У пана Скшетуского от радости даже язык отнялся. Множество воспоминаний и мыслей теснилось в голове его. Елена возникла перед его очами как живая, такая, какою видел он ее последний раз в Разлогах перед своим отъездом на Сечь: краснеющая, стройная, прелестная, с очами, черными, как бархат, полными несказанных искушений. Ему казалось даже, что он ее и впрямь видит, чувствует тепло ее щечек, слышит нежный голос. Вспомнил он прогулку в вишеннике, и вопросы, которые задавал кукушке, и смущение Елены, когда кукушка накуковала им двенадцать мальчонков, — душа его просто рвалась наружу, а сердце таяло от любви и радости, в сравнении с которыми все пережитое было каплею по сравнению с океаном.

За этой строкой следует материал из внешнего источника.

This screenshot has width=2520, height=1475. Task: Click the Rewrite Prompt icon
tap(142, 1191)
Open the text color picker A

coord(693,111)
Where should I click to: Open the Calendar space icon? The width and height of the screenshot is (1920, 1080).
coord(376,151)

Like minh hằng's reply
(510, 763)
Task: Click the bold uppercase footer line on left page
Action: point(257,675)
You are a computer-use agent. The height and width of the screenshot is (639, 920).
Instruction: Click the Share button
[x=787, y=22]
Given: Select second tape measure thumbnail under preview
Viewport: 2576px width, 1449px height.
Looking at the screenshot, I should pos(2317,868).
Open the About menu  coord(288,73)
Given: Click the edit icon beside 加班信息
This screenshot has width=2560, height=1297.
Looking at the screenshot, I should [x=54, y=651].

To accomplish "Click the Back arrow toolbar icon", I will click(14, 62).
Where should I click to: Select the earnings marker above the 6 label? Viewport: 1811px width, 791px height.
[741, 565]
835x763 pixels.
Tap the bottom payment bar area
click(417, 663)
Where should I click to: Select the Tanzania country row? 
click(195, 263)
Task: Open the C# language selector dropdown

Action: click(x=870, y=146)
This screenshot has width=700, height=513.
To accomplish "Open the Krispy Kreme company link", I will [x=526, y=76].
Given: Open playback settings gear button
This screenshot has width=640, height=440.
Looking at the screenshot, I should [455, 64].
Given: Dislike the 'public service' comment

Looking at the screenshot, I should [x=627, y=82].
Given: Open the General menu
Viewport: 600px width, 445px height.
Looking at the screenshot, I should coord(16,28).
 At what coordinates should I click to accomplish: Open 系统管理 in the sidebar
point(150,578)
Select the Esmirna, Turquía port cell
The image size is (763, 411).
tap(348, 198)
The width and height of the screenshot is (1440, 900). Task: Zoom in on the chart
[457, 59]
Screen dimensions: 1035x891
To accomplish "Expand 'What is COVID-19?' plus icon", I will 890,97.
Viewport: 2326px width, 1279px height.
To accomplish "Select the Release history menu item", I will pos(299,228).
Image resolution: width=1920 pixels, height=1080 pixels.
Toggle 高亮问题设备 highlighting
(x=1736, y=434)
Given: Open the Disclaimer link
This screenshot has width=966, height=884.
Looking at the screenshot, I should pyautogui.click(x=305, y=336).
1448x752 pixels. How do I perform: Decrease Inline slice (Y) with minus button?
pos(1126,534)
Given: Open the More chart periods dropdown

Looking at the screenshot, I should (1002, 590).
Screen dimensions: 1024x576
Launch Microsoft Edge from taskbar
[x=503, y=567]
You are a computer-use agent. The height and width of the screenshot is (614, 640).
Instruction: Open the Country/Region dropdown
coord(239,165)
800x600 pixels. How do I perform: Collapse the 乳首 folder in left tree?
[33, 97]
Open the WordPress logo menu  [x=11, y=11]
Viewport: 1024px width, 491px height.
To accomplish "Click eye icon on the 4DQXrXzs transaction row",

Он просто не понимал, что с ним происходит. Ему хотелось то кричать, то снова, кинувшись на колени, благодарить бога, то вспоминать, то без конца спрашивать.

И он принялся повторять:

— Жива, здорова!

— Жива, здорова! — отвечал эхом пан Заглоба.

— И она вашу милость послала?

— Она.

— А письмо у тебя, ваша милость, есть?

— Есть.

— Давай!

— Зашито оно, и сейчас ночь. Потерпи, сударь.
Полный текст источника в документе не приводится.